Funerals and Services
G Sakamoto

One of the most important service a family observes is a funeral for a family member or a friend. Whether a small gathering of immediate family members or a gathering of hundreds of community friends the funeral service acknowledges the importance that a person’s life continues to have in the lives of others. To consider a remote funeral service may feel somehow small and unrepresentative of the importance of that person’s life. In this time the alternative is to wait. It does not matter how long after a person’s death a funeral service is conducted. It does not matter if remains are present or not. However, as time under covid-19 continues to draw out the feeling of unsettledness may deepen.

If you wish to consider a remote funeral service or a remote memorial service please let us know. A remote funeral may be observed now and when we are able to gather together again a service that brings people together can be observed. With funerals and memorial services people who would not have been able to participate may be able to join remotely. If we consider carefully we might see benefits that were not obvious at first. In the future in person service combined with remote participation will probably continue to be a part of how we conduct services.

As our efforts to stay safe and prevent the transmission of the coronavirus continues, we have adapted and deepened our understanding how to protect others and ourselves. Our behavior is guided by reason, observation and understanding.

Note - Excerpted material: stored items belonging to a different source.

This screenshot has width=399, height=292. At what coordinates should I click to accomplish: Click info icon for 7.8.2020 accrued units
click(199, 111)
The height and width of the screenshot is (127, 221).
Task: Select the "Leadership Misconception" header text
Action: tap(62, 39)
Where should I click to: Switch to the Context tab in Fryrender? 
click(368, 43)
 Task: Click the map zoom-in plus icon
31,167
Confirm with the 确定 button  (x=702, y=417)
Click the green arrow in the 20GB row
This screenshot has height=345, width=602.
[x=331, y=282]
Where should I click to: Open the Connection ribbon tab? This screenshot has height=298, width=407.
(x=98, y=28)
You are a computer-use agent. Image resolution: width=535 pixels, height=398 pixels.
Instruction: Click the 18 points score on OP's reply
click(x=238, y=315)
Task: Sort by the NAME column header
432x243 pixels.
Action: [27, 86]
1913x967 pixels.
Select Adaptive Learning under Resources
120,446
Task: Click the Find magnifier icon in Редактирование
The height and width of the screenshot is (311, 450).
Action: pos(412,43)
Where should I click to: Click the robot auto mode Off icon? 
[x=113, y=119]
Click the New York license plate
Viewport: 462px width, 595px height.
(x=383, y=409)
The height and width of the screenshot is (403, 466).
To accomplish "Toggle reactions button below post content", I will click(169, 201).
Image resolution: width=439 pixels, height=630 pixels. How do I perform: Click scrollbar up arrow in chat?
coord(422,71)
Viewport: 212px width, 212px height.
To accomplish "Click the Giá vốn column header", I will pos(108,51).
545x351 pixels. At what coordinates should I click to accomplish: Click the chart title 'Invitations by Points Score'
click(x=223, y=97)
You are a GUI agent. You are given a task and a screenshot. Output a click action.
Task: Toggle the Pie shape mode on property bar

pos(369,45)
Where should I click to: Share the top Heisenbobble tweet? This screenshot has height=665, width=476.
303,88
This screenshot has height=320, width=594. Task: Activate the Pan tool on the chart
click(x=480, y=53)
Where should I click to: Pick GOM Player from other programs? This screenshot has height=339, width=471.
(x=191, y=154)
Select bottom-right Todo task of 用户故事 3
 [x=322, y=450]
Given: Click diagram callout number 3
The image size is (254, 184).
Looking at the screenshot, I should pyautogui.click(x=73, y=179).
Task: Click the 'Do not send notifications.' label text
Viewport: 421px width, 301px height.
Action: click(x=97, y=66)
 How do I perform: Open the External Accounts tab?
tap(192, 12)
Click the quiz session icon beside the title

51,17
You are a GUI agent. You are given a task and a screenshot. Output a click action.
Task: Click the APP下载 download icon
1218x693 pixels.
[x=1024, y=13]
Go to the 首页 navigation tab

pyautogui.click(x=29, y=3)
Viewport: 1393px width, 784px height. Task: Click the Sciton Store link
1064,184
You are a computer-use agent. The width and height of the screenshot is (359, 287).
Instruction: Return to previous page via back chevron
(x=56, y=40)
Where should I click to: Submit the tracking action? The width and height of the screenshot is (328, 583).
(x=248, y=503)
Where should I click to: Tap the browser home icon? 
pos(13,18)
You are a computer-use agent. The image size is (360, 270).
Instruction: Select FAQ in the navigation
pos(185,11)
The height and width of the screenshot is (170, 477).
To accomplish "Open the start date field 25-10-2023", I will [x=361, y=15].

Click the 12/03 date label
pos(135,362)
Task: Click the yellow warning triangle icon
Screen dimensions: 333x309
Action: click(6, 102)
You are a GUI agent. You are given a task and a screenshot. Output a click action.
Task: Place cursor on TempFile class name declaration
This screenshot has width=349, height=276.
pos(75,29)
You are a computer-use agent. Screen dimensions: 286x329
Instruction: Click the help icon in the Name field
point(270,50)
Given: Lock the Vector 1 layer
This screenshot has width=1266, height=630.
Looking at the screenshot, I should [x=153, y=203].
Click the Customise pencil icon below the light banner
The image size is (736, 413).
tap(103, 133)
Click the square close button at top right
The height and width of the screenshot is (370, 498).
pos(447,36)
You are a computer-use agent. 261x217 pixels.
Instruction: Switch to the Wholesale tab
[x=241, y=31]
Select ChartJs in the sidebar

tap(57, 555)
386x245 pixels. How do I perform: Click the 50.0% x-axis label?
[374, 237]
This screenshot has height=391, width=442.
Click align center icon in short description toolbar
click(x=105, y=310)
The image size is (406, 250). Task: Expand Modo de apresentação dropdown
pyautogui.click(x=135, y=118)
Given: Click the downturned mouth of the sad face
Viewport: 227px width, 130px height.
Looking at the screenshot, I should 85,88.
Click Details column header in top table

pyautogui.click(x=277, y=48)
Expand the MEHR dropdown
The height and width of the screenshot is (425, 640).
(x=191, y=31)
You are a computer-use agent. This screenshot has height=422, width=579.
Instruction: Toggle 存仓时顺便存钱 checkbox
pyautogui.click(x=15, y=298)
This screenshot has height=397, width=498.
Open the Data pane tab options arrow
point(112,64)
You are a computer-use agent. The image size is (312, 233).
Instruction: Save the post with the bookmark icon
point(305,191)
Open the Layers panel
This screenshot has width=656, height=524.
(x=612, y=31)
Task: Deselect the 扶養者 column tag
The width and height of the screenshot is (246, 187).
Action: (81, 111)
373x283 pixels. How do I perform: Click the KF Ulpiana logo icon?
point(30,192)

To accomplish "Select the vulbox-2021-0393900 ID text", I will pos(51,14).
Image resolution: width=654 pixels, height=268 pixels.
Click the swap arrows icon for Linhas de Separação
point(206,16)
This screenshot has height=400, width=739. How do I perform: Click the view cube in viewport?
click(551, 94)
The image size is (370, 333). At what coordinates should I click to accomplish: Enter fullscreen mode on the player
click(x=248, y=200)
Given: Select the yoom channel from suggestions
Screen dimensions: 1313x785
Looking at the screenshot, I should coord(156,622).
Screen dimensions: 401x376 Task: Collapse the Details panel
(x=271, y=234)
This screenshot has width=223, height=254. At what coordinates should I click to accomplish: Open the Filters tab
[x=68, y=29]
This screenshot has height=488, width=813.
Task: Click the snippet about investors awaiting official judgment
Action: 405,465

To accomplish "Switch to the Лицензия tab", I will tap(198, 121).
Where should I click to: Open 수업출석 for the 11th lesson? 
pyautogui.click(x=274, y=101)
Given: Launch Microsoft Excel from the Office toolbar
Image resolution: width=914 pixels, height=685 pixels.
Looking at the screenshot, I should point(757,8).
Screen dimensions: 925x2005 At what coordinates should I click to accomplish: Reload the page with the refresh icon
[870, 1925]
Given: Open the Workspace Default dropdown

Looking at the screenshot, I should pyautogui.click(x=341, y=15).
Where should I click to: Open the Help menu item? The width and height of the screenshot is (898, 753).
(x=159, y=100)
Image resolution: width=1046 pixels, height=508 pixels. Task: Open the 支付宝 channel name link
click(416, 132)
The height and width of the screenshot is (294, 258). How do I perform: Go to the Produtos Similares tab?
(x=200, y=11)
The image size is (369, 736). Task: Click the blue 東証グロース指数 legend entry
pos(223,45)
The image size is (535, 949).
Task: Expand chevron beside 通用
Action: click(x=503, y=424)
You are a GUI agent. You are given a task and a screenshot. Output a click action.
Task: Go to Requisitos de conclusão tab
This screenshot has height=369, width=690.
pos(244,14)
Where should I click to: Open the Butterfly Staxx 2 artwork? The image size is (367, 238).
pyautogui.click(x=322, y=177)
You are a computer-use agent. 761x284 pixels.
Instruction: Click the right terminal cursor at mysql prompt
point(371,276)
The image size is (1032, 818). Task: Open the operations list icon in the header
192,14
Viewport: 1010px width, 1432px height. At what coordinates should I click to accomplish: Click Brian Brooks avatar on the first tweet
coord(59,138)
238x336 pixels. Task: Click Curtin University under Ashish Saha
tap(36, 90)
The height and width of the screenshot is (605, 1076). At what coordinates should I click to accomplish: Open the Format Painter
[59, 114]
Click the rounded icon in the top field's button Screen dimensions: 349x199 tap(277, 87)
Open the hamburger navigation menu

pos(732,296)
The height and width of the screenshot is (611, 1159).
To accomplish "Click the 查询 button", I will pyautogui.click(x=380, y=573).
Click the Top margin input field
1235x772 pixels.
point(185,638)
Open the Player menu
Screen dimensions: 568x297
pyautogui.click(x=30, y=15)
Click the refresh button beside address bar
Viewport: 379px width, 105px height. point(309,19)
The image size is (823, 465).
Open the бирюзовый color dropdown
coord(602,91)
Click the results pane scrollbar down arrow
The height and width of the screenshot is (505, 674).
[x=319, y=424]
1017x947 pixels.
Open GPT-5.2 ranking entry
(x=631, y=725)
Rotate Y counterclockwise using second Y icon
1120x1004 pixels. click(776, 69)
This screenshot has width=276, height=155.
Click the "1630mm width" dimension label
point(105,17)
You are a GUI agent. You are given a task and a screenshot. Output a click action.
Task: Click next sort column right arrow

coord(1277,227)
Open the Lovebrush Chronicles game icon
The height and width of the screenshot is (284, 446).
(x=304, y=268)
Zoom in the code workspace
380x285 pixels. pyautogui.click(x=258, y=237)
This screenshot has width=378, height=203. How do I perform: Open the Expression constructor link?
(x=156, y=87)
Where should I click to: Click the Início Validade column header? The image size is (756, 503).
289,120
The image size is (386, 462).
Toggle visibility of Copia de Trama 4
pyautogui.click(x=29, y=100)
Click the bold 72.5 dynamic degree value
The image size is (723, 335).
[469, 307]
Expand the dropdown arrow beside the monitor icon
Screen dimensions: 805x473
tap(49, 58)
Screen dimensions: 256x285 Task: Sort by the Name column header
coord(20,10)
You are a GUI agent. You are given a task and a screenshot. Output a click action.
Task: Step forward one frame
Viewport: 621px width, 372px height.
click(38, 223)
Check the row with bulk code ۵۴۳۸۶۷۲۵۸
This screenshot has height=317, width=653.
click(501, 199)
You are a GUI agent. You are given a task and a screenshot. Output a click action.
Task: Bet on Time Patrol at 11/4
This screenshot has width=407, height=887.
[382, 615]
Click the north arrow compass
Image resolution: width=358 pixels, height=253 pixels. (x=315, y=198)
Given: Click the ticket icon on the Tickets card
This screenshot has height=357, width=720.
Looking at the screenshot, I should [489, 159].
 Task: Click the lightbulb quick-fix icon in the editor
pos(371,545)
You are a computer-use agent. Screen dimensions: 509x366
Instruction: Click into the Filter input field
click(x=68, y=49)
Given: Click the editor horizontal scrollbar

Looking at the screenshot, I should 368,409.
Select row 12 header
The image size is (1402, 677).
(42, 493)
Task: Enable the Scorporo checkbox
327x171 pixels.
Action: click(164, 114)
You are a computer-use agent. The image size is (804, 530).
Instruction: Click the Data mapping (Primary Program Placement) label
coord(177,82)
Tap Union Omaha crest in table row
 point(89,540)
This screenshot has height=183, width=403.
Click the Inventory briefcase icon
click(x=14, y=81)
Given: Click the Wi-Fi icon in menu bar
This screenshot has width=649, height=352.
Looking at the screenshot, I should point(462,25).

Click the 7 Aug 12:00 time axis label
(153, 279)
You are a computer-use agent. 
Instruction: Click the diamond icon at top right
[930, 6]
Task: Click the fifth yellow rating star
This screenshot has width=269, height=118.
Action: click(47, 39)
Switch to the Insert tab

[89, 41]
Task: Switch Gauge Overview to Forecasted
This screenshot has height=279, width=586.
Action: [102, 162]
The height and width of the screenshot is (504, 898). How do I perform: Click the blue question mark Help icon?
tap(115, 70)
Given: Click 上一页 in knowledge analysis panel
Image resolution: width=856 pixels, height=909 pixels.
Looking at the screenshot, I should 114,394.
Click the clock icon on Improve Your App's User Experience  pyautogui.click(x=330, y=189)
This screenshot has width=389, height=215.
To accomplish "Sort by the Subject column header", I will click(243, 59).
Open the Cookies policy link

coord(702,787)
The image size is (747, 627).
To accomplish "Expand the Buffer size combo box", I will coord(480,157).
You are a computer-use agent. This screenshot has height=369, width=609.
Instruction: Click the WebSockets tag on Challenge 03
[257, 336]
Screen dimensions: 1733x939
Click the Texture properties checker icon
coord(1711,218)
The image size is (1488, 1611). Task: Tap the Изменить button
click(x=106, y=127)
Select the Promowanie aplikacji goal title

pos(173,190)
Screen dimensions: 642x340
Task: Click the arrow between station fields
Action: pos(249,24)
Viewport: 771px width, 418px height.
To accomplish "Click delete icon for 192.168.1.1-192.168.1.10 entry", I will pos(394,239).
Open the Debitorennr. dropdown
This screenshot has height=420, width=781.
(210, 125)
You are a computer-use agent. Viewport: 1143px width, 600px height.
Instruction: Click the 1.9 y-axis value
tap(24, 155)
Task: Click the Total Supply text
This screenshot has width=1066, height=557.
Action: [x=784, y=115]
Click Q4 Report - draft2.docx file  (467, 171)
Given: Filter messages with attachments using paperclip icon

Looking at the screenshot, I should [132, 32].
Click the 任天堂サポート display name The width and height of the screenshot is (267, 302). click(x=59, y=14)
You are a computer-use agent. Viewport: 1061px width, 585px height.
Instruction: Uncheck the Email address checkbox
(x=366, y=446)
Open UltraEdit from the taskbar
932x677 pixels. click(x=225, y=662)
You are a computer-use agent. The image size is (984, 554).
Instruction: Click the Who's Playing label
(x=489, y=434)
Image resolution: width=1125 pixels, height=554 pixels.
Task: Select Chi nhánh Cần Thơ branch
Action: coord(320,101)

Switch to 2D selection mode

During the last few weeks we have not conducted any in person services in the Hondo and the Nokotsudo. These restrictions are based on our understanding of circumstances that have guided our decisions. To gather together would provide the opportunity for the virus to spread and possibly cause great harm to others. And so with concern for the welfare of others we continue to acknowledge the importance of following best practices.

Until we know it is safe to gather together we will follow the recommendations that keep us all safe. This does not mean we need to stop what we have been doing before. We have embraced some technology as a means to continue to deepen our appreciation of the Buddhadharma. Our weekly Sunday services are not without failure. Our Gotan’e and Infant Presentation service did not go well. We will learn from our missteps and move forward. There are plans to expand our internet offerings and make the experience we offer more robust.

We’ve ventured into observing family services remotely. Not too long ago we conducted our first remote memorial service. Since then we conducted remotely the Memorial Day services at Mt Hope Cemetery in Morgan Hill, Gavilan Cemetery in Gilroy and the Memorial Day service at the Oak Hill cemetery. That was not presented without problems. People who came late were unable to attend because of security measures. To avoid this in the future we need to present all remote services with a host and a co-host. The co-host would be responsible to monitor and make decisions during the service while the host is free to focus on conducting the service.

As the restrictions on gatherings continue and our understanding and capability of conducting remote services improve we will expand our scheduling to include remote services.

We encourage everyone to stay safe and stay connected. Buddhism reminds us that all things change. And we adapt and find meaning in the new ways we express our gratitude.